(Source passage):
# CO2 Diffuser Setup



## OverStocked (May 26, 2007)

8-10 BPS? Bubbles per second?


----------



## Geobelle (Feb 28, 2004)

I am not using any glass diffuser, instead a glass reactor being attached to a power head. And maintaining 2 bps of CO2 since my reactor dissolves CO2 with water efficiently.


----------



## Bugman (Jan 7, 2008)

I use a DIY inline reactor on the outflow of my cannister. The flow of the cannister pushes the Co2 thru the tank but I also use a Koralia on the opposite end of the tank to increase the flow. 

When you say you don't have a Co2 test it sounds like you don't have a drop checker? For a small amount you can get one and I definitely reccomend it. You can get one from Orlando at http://www.greenleafaquariums.com/co2-drop-checkers/gleaf-drop-checker.html
for 19.99 and it includes the 4dkh. Small investment of the peace that your Co2 is at the right level.


----------



## Wö£fëñxXx (Dec 2, 2003)

I have my diffusers about halfway between top and bottom
of tank, usually a tad closer to the top.
I have better response from the plants, and I can make fish 
choke much faster than placing it at sub-level.

I also have good results with it placed under my out-pipe
between tank top and bottom.

If you are using pipes instead of spray bar then try it with
diffuser under outflow with pipe directing flow out and not down.

Get the water going in a circular motion, around the tank.
This is how I use them.

I don't get good results with diffuser placed low.

This is a good subject that needs more attention,
I am glad you brought it up.
Does this have to do with your setaceum thread?
that could be why that plant isn't working well.


----------



## Round Head (May 23, 2008)

Thanks for the reply Craig.
Yes, my question directly relates to the E. setaceum thread.

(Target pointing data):
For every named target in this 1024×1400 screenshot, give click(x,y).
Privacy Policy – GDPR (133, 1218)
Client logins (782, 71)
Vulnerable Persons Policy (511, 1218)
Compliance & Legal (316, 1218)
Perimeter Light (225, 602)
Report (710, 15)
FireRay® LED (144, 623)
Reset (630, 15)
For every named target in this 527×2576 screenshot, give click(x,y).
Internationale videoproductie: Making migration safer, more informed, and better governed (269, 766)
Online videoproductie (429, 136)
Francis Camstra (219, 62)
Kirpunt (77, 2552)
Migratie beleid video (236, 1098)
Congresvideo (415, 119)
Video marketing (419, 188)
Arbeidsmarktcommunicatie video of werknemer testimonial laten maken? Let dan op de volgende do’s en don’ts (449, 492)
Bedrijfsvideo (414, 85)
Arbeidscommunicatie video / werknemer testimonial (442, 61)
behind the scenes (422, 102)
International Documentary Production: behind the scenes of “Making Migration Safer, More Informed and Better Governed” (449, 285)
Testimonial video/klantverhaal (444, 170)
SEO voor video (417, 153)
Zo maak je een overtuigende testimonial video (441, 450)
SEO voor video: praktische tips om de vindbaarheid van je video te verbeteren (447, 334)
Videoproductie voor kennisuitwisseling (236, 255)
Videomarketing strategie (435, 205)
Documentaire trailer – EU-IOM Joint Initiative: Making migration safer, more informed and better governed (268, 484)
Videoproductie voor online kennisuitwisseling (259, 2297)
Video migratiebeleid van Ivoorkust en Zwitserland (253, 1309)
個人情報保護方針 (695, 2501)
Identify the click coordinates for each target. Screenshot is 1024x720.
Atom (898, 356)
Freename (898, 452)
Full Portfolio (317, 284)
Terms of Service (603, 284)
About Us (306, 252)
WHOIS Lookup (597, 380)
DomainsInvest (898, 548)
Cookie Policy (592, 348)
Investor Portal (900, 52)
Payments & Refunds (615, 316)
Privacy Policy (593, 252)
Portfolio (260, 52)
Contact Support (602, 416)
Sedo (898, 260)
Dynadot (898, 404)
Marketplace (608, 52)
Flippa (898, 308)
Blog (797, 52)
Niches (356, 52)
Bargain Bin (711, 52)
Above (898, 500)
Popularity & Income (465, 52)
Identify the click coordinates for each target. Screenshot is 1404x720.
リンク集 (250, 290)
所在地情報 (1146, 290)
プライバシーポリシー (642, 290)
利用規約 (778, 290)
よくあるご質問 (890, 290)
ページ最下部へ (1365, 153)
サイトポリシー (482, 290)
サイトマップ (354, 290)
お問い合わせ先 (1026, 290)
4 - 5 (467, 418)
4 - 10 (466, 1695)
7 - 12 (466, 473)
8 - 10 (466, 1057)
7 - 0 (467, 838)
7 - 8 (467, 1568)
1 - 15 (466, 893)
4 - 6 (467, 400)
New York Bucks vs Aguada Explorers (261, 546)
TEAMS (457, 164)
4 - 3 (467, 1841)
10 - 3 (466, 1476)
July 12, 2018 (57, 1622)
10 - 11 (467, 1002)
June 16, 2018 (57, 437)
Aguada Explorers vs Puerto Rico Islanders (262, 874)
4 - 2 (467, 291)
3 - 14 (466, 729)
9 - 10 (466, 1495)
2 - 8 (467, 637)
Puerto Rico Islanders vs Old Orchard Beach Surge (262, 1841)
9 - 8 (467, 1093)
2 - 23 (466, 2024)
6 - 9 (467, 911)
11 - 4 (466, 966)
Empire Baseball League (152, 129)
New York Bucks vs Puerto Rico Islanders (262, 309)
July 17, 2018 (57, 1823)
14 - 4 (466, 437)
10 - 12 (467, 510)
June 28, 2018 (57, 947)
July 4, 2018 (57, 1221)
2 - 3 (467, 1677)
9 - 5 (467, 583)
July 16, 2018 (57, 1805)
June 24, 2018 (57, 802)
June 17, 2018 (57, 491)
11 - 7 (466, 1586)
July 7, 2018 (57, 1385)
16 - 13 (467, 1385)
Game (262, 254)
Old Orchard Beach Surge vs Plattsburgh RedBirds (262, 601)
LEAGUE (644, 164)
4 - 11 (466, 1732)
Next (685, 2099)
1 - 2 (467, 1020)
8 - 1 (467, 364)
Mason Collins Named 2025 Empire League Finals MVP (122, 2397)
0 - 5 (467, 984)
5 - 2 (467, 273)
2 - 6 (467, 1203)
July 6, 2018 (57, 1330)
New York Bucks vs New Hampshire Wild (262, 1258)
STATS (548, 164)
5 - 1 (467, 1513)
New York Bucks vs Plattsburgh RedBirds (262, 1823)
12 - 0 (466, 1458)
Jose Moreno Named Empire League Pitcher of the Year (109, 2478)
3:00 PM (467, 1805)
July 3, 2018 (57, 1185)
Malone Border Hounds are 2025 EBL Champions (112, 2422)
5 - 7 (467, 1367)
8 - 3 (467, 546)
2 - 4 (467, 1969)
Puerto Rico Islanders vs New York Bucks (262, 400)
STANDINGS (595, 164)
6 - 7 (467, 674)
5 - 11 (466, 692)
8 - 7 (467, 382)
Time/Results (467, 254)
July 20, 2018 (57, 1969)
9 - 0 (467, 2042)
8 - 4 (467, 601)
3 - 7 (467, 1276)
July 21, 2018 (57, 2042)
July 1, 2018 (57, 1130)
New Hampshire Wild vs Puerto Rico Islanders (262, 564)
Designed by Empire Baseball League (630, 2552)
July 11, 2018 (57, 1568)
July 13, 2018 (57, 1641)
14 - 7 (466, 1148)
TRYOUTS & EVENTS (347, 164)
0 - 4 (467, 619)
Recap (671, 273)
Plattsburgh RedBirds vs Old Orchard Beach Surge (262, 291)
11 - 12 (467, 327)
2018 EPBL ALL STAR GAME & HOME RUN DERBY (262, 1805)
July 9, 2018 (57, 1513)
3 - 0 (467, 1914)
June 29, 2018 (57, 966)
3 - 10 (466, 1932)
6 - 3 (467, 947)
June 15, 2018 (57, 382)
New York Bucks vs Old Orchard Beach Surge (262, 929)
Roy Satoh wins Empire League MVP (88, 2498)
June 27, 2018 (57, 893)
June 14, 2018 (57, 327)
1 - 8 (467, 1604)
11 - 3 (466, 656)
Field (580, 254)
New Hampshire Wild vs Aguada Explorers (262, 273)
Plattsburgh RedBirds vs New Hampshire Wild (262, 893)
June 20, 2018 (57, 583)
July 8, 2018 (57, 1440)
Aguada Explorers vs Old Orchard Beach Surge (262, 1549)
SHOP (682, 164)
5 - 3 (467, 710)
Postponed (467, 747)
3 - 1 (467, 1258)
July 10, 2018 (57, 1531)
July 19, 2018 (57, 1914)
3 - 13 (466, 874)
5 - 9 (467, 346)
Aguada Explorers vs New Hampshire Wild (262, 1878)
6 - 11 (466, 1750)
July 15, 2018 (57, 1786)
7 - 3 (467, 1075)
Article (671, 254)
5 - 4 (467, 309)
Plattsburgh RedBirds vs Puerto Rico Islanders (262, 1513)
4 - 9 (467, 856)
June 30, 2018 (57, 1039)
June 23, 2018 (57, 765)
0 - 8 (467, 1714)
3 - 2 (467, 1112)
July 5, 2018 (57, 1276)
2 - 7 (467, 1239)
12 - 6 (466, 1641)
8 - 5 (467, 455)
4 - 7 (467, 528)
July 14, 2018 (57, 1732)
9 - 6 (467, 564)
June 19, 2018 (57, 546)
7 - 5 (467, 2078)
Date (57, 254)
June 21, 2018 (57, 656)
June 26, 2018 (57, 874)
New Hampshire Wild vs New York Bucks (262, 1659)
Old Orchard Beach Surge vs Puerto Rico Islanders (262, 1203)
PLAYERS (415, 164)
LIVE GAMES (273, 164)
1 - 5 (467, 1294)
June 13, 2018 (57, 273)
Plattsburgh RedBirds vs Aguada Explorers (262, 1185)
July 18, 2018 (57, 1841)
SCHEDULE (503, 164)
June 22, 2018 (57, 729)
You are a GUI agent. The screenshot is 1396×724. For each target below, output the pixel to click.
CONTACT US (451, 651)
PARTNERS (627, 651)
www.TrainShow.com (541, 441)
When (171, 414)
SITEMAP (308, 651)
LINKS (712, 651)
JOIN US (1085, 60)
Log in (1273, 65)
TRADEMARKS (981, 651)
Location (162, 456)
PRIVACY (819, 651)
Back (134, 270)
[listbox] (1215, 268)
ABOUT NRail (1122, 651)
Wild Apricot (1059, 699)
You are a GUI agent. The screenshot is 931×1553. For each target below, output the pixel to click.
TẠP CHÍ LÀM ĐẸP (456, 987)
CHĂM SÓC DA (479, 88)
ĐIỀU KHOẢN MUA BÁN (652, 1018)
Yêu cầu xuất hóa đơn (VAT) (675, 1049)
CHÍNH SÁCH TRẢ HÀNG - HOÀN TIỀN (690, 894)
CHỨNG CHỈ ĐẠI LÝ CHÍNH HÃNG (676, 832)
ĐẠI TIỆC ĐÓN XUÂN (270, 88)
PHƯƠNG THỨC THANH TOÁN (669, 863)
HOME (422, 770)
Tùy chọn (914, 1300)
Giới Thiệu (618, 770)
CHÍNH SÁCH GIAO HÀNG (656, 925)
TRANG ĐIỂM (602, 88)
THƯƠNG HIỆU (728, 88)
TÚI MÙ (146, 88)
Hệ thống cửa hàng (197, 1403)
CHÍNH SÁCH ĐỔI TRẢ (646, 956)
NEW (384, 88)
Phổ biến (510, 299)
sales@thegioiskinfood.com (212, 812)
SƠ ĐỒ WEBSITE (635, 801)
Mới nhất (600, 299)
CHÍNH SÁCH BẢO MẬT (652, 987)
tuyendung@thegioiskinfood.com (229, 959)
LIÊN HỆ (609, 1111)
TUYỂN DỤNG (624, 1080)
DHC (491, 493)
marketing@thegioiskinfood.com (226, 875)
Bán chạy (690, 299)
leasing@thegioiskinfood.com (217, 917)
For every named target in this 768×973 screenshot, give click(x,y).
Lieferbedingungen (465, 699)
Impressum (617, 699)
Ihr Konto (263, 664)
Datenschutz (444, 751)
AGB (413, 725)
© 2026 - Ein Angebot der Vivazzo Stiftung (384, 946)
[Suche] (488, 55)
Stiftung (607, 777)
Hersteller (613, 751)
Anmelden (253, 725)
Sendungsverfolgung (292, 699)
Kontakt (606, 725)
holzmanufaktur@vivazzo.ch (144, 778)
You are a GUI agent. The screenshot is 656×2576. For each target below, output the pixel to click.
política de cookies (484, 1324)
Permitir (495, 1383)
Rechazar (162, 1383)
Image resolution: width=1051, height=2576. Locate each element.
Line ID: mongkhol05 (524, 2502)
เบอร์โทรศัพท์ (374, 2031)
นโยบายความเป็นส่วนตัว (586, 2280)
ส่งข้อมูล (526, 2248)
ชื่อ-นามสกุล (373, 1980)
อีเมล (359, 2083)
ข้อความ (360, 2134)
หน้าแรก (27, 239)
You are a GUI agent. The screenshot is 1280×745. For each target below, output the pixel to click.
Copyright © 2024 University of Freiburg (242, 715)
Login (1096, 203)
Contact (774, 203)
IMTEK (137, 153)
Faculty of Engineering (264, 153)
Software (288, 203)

(Objective 1):
In the CO2 diffuser thread, what rate of CO2 does Geobelle say they maintain?
(Objective 2):
Rewrite the listing from the line containing "JOIN US (1085, 60)" down to the line containing "holzmanufaktur@vivazzo.ch (144, 778)", replacing "Kontakt" with "Contact" and leaving everything else the same.
The CO2 diffuser thread and the listing are unrelated to each other.

(Exercise solution 1):
2 bps of CO2.

(Exercise solution 2):
JOIN US (1085, 60)
Log in (1273, 65)
TRADEMARKS (981, 651)
Location (162, 456)
PRIVACY (819, 651)
Back (134, 270)
[listbox] (1215, 268)
ABOUT NRail (1122, 651)
Wild Apricot (1059, 699)
You are a GUI agent. The screenshot is 931×1553. For each target below, output the pixel to click.
TẠP CHÍ LÀM ĐẸP (456, 987)
CHĂM SÓC DA (479, 88)
ĐIỀU KHOẢN MUA BÁN (652, 1018)
Yêu cầu xuất hóa đơn (VAT) (675, 1049)
CHÍNH SÁCH TRẢ HÀNG - HOÀN TIỀN (690, 894)
CHỨNG CHỈ ĐẠI LÝ CHÍNH HÃNG (676, 832)
ĐẠI TIỆC ĐÓN XUÂN (270, 88)
PHƯƠNG THỨC THANH TOÁN (669, 863)
HOME (422, 770)
Tùy chọn (914, 1300)
Giới Thiệu (618, 770)
CHÍNH SÁCH GIAO HÀNG (656, 925)
TRANG ĐIỂM (602, 88)
THƯƠNG HIỆU (728, 88)
TÚI MÙ (146, 88)
Hệ thống cửa hàng (197, 1403)
CHÍNH SÁCH ĐỔI TRẢ (646, 956)
NEW (384, 88)
Phổ biến (510, 299)
sales@thegioiskinfood.com (212, 812)
SƠ ĐỒ WEBSITE (635, 801)
Mới nhất (600, 299)
CHÍNH SÁCH BẢO MẬT (652, 987)
tuyendung@thegioiskinfood.com (229, 959)
LIÊN HỆ (609, 1111)
TUYỂN DỤNG (624, 1080)
DHC (491, 493)
marketing@thegioiskinfood.com (226, 875)
Bán chạy (690, 299)
leasing@thegioiskinfood.com (217, 917)
For every named target in this 768×973 screenshot, give click(x,y).
Lieferbedingungen (465, 699)
Impressum (617, 699)
Ihr Konto (263, 664)
Datenschutz (444, 751)
AGB (413, 725)
© 2026 - Ein Angebot der Vivazzo Stiftung (384, 946)
[Suche] (488, 55)
Stiftung (607, 777)
Hersteller (613, 751)
Anmelden (253, 725)
Sendungsverfolgung (292, 699)
Contact (606, 725)
holzmanufaktur@vivazzo.ch (144, 778)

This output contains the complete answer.